JUNE 25 is Philippine Patient Safety Day.

It is good that the Department of Health has brought the attention of the public to this area of public health because, unlike in developed countries, awareness of patient safety is close to nil in the country. In fact, research literature in the Philippines is anemic on the issue of patient safety.

If the academe is not interested about it, neither the hospitals nor the public will. I personally observed how hypertensive medication was prescribed for a mother who recently delivered a child, but the former had no history of hypertension. After I pointed out the oversight at the nurses’ station, that was when they removed the order from the chart. This happened in one of the largest private teaching hospitals in Cebu City.

Perhaps, many patients encountered these errors but remained unreported because the family themselves were not adequately educated on medical sciences.
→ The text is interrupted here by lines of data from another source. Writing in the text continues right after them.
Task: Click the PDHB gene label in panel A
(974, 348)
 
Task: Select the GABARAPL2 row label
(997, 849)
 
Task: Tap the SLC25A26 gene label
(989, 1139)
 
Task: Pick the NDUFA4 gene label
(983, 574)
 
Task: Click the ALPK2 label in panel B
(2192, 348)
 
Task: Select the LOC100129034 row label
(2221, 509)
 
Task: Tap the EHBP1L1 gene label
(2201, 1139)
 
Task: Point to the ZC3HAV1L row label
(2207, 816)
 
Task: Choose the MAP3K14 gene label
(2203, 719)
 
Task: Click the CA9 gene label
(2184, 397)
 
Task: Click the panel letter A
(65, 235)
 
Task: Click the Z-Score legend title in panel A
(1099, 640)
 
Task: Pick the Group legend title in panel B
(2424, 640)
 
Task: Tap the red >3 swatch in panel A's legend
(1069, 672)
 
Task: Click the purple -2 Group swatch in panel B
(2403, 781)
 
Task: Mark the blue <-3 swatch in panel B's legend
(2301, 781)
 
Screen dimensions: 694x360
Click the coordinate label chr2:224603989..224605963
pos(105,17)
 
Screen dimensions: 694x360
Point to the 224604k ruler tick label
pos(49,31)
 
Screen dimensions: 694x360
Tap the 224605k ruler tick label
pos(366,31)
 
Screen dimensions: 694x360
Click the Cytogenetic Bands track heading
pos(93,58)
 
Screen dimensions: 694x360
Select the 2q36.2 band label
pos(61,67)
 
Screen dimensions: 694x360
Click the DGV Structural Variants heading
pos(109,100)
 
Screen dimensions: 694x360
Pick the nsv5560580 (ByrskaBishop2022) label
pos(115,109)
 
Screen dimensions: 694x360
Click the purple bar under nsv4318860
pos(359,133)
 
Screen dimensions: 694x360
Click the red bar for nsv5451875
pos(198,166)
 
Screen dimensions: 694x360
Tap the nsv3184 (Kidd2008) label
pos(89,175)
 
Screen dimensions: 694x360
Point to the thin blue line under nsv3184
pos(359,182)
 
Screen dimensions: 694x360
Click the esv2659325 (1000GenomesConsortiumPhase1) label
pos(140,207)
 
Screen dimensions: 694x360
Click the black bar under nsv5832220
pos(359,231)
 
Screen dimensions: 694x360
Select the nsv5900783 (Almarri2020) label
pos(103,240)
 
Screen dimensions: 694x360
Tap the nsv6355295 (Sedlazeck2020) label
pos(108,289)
Some of these families simply wondered why their relatively active patients died in the hospital for minor medical conditions.

These mistakes (e.g. medication errors and other physician- or nursing-related errors) are not isolated because even in the United States, these errors had been encountered. These incidents had prompted the research community to focus on patient safety since then.

Here in the Philippines, that is not yet the case.

A 2010 study by five nurses (Germin Carino, Rowell Divinagracia, Rupert Reyes, Godfrey Sia and Sydiongco) at the Philippine Heart Center (PHC) found that prescribing errors constituted 90.8 percent of the medication errors committed in an institution. The study abstract did not mention the name of the institution. However, considering the usual policy of cross-institution restrictions in the country, the sampled institution could be PHC itself. Unfortunately, this study did not find publication in a peer-reviewed journal. Nevertheless, PHC should be commended for publishing this in their website.

Dispensing errors, which is a pharmacy error, represented the largest (92.5 percent) source of medication errors. Other sources of errors included medication administration (85.4 percent), which is usually the responsibility of nurses, and order processing, which is also a nursing task.

Still, medication errors are only the tip of the iceberg of medical errors. There are also cases of surgical errors, laboratory errors, error or delay in diagnosis, avoidable delay in treatment, and many more.

Medication errors are serious threats to patient safety. It must be placed into public awareness so that health care institutions in the country will be motivated to do something about it.